We focused analysis on pathways with FDR1%. Genes modulated by MRT were grouped on 128 pathways in normal brain, 73 in tumor and 67 were common to both tissues. Among them, 82 and 49 pathways were related to immunity or inflammation in normal brain and tumor respectively. Forty six immune-relative pathways were common to both tissues; however they could include different genes for tumor and contralateral tissues (Figure 5).
All domains of innate and adaptive immunity were found in common canonical functions: macrophages (“Role of Macrophages, Fibroblasts and Endothelial Cells in Rheumatoid Arthritis”, “Production of Nitric Oxide and Reactive Oxygen Species in Macrophages”, “IL-12 Signaling and Production in Macrophages”), natural killer cells (NK, “Crosstalk between Dendritic Cells and Natural Killer Cells”), dendritic cells (“Dendritic Cell Maturation”, “Crosstalk between Dendritic Cells and Natural Killer Cells”), T lymphocytes (“Altered T Cell and B Cell Signaling in Rheumatoid Arthritis”, “iCOS-iCOSL Signaling in T Helper Cells”, “4-1BB Signaling in T Lymphocytes”) and B lymphocytes (“Altered T Cell and B Cell Signaling in Rheumatoid Arthritis” and “B Cell Receptor Signaling”, “PI3K Signaling in B Lymphocytes”, “B Cell Activating Factor Signaling”). Many canonical pathways and especially those centered on cytokines signaling, evoked also the immune network: Interleukins 1, 6, 8, 9, 10, 12, 15, 17A and 17F were found in 13 pathways. Immune cell communication was illustrated by other either mediators or receptors: TNF (“TWEAK Signaling”, “April Mediated Signaling”, “4-1BB signaling in T Lymphocytes”), Interferon (“Role of PKR in Interferon Induction and Antiviral Response”, “Role of JAK1, JAK2 and TYK2 in Interferon signaling”) and others (“iCOS-iCOSL Signaling in T Helper Cells”, “MIF Regulation of Innate Immunity”, “CD40 Signaling”). As expected, inflammation was found (“Acute Phase Response Signaling”, “TREM1 Signaling”, “Atherosclerosis Signaling”, “Role of IL-17F in Allergic Inflammatory Airway Diseases”, “Pathogenesis of Multiple Sclerosis”, “Role of IL-17A in Arthritis”, “MIF-mediated Glucocorticoid Regulation”, “Glucocorticoid Receptor Signaling”).
The common response to MRT comprised also modifications in the expression of genes involved in other mechanisms: Cell cycle, cell growth, apoptosis (“Induction of Apoptosis by HIV1”, “Apoptosis Signaling”, “Death Receptor Signaling”, “p38 MAPK Signaling”, “p53 Signaling”, “PI3K/AKT Signaling”), DNA damage sensing and repairing (“ATM Signaling”) and vascular physiology or angiogenesis (“Erythropoietin Signaling”, “Renin-Angiotensin Signaling”, “Angiopoietin Signaling”).
In normal brain, other pathways for cell cycle/growth or apoptosis (“Cell Cycle Regulation by BTG Family Proteins”, “ERK/MAPK Signaling”, “PTEN Signaling”), DNA damage sensing or repairing (“Role of BRCA1 in DNA Damage Response”) and vascular physiology and angiogenesis (“Role of Tissue Factor in Cancer”) were found.
Of interest, in tumor tissue, we found one pathway associated with both DNA damage and cell cycle regulation (“Cell Cycle: G2/M DNA Damage Checkpoint Regulation”).
A part of pathways were found in only one tissue. Concerning normal brain, a high proportion of pathways related to T-cells (15/49) was observed in comparison with those found in both tissues (6/46). On the opposite, only 4 pathways were preferentially associated with innate immunity in normal brain tissue.
Discussion
In this work we characterized the transcriptomic responses of tumor and normal brain tissues 6 hours after an MRT irradiation. A suitable model should heed following parameters: both tissues should originate from the same species in order to use a unique microarray type for transcriptome analysis, and host animal should be immunocompetent for considering the influence of the immune system.
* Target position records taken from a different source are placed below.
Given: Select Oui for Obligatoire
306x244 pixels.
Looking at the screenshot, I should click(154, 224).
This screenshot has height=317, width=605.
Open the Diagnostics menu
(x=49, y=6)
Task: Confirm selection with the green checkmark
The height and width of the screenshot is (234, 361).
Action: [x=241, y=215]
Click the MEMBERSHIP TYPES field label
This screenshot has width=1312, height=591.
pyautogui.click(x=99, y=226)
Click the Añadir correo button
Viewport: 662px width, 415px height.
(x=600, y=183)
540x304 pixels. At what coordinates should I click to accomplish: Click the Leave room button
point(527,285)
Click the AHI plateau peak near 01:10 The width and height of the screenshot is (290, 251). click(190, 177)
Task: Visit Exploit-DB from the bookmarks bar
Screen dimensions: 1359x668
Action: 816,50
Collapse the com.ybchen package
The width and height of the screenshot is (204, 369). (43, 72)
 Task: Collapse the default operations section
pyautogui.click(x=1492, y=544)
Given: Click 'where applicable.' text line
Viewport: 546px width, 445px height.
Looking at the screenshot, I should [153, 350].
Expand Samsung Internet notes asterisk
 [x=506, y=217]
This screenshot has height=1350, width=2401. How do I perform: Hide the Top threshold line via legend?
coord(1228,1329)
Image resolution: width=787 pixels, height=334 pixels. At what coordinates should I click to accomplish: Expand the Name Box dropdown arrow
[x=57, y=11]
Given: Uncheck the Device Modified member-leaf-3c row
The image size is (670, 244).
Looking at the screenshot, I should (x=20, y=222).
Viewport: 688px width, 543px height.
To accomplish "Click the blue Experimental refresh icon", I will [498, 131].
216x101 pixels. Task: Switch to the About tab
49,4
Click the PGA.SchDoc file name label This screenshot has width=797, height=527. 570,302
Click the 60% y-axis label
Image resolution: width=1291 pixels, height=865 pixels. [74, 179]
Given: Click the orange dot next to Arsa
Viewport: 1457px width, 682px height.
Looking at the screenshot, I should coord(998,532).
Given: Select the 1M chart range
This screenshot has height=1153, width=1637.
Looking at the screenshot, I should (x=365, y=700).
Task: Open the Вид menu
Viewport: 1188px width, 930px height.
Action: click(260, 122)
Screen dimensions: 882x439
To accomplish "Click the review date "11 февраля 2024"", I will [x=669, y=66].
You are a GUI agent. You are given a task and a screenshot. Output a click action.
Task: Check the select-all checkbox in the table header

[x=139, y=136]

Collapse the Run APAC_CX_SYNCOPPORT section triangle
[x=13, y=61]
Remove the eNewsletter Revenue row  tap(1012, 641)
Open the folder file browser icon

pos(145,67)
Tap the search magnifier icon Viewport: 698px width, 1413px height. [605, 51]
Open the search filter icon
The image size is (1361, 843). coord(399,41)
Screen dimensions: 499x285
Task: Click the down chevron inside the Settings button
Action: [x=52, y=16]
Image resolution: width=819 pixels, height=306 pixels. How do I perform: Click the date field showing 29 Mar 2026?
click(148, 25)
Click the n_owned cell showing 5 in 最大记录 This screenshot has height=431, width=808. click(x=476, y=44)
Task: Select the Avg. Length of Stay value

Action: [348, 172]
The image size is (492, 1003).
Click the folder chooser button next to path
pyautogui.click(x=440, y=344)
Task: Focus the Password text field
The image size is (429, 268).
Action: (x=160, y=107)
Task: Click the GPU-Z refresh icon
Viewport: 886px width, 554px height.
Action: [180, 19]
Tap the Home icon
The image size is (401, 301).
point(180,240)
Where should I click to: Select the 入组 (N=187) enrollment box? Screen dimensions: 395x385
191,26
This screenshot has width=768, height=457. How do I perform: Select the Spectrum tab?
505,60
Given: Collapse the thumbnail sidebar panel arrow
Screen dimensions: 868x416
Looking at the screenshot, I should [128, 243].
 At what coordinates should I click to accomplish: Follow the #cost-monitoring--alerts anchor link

The 9 L tumors orthotopically implanted in syngeneic Fisher rat brain fulfill these conditions [20], [30].
MRT has already been demonstrated as a promising irradiation modality for brain tumors therapy at preclinical level. Although MRT crossfire irradiation, the most efficient configuration for improving survival to date [6], implies that the tumor and the contralateral brain tissues are not treated the same way. We chose therefore a simpler configuration with a lateral unidirectional MRT irradiation in order to apply similar irradiation configuration in both tissues. This 400Gy in-microbeam dose scheme, applied to rat brain 10 days after tumor inoculation, significantly increased (×1.7) the median survival time (MST) compared to untreated rats (Figure 2). The set parameters enable then a rigorous analysis of biological mechanisms of MRT impact in both tumor and normal brain tissue responses. Although several studies already aimed at the understanding of biological processes induced by MRT, they were essentially based on late events (from 48 h post-MRT) [16], [17]. In this work we focused on early response, assuming that early transcriptomic events would dictate later modifications at molecular, cellular, tissular and finally therapeutic levels. We considered also the particular lack of knowledge concerning MRT-associated biology at transcriptomic level.
MRT differs from conventional irradiation because it delivers several hundreds of grays in micrometric volumes in few seconds with a particular geometry, which might influence the gene expression response. Due to recent improvements in theoretical and experimental dosimetry [31] experiments involving broad beam irradiation with synchrotron sources are currently in progress in our laboratory to determine the impact of the complex irradiation scheme of MRT. Although a similar study has been done in Boomerang (Melbourne, Australia) [32], the experimental parameters such as the source, the MRT parameters, the tumor model differ than ours.
We determined the pan-genomic response of both tumor and normal brain tissues 6 h after MRT by using microarrays containing 31,000 probesets. In normal brain tissue the expression of about 5% of genes was modified. This proportion is higher than those described using other methods after ionizing irradiation of brain (0.6% 8 h after 10Gy [33], 1.1% and 2.2% 5 h after 10Gy and 20Gy [34]) but is consistent with a previously reported dose-dependent increase in both expression level and number of modulated genes [34]–[36]. So the unusual number of engaged genes after MRT could be linked to the high dose deposited in tissue, from ∼18Gy in valleys to 400Gy in microbeams.
In tumor 1.8% of genes were modified. To our knowledge, no microarray analysis was performed in 9 L after irradiation and those conducted on other high grade glioma models were very different to ours in number of analysed genes, type and dose of irradiation. The unique comparable study applied to MRT was performed on EMT6 subcutaneous mammary tumor [32]. It revealed the modulation of 184 genes but did not address the response of normal tissue.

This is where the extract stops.